[Saved data entries]
○ ○ ○ ○ ○

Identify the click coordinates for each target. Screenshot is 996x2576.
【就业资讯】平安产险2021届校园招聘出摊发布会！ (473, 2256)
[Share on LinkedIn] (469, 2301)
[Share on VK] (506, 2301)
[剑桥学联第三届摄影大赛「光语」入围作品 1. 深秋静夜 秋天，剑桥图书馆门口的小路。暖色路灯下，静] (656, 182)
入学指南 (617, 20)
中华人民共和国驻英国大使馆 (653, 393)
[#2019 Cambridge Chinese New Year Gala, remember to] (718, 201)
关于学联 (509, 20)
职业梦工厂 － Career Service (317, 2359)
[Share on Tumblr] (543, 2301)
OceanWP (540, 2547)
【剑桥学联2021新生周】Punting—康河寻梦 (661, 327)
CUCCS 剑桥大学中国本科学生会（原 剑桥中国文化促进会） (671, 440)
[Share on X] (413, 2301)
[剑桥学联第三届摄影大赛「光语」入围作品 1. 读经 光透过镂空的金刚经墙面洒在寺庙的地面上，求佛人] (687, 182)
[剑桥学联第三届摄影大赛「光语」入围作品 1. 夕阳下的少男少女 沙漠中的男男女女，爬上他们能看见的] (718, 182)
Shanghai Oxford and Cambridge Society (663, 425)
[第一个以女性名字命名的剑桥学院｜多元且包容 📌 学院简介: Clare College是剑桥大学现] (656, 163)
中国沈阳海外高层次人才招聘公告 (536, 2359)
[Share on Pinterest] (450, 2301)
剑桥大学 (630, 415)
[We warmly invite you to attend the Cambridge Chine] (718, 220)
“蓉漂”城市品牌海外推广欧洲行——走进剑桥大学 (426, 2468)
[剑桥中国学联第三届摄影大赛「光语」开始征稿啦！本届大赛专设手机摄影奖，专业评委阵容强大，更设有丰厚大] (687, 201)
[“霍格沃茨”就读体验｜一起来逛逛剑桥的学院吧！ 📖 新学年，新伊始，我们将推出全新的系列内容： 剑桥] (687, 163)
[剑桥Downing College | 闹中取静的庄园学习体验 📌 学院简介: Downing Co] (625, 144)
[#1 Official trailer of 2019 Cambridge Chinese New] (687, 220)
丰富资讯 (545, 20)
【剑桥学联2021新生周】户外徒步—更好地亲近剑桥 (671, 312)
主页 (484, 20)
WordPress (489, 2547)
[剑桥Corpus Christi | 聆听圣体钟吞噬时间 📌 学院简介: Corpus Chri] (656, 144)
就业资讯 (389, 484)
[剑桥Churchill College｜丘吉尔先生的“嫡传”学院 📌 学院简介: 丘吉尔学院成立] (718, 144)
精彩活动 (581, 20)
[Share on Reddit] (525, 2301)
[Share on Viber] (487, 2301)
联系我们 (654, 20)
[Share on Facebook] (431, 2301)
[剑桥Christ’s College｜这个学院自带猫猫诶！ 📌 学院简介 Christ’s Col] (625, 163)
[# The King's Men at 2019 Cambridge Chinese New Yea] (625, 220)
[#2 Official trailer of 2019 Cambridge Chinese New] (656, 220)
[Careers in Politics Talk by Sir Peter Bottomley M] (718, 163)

○ ○ ○ ○ ○

▶ _Problem to solve_:
Start at the first line of the entries above. Set down each line exactly through the one with "[剑桥中国学联第三届摄影大赛「光语」开始征稿啦！本届大赛专设手机摄影奖，专业评委阵容强大，更设有丰厚大] (687, 201)", and stop there.

▶ _Task response_:
Identify the click coordinates for each target. Screenshot is 996x2576.
【就业资讯】平安产险2021届校园招聘出摊发布会！ (473, 2256)
[Share on LinkedIn] (469, 2301)
[Share on VK] (506, 2301)
[剑桥学联第三届摄影大赛「光语」入围作品 1. 深秋静夜 秋天，剑桥图书馆门口的小路。暖色路灯下，静] (656, 182)
入学指南 (617, 20)
中华人民共和国驻英国大使馆 (653, 393)
[#2019 Cambridge Chinese New Year Gala, remember to] (718, 201)
关于学联 (509, 20)
职业梦工厂 － Career Service (317, 2359)
[Share on Tumblr] (543, 2301)
OceanWP (540, 2547)
【剑桥学联2021新生周】Punting—康河寻梦 (661, 327)
CUCCS 剑桥大学中国本科学生会（原 剑桥中国文化促进会） (671, 440)
[Share on X] (413, 2301)
[剑桥学联第三届摄影大赛「光语」入围作品 1. 读经 光透过镂空的金刚经墙面洒在寺庙的地面上，求佛人] (687, 182)
[剑桥学联第三届摄影大赛「光语」入围作品 1. 夕阳下的少男少女 沙漠中的男男女女，爬上他们能看见的] (718, 182)
Shanghai Oxford and Cambridge Society (663, 425)
[第一个以女性名字命名的剑桥学院｜多元且包容 📌 学院简介: Clare College是剑桥大学现] (656, 163)
中国沈阳海外高层次人才招聘公告 (536, 2359)
[Share on Pinterest] (450, 2301)
剑桥大学 (630, 415)
[We warmly invite you to attend the Cambridge Chine] (718, 220)
“蓉漂”城市品牌海外推广欧洲行——走进剑桥大学 (426, 2468)
[剑桥中国学联第三届摄影大赛「光语」开始征稿啦！本届大赛专设手机摄影奖，专业评委阵容强大，更设有丰厚大] (687, 201)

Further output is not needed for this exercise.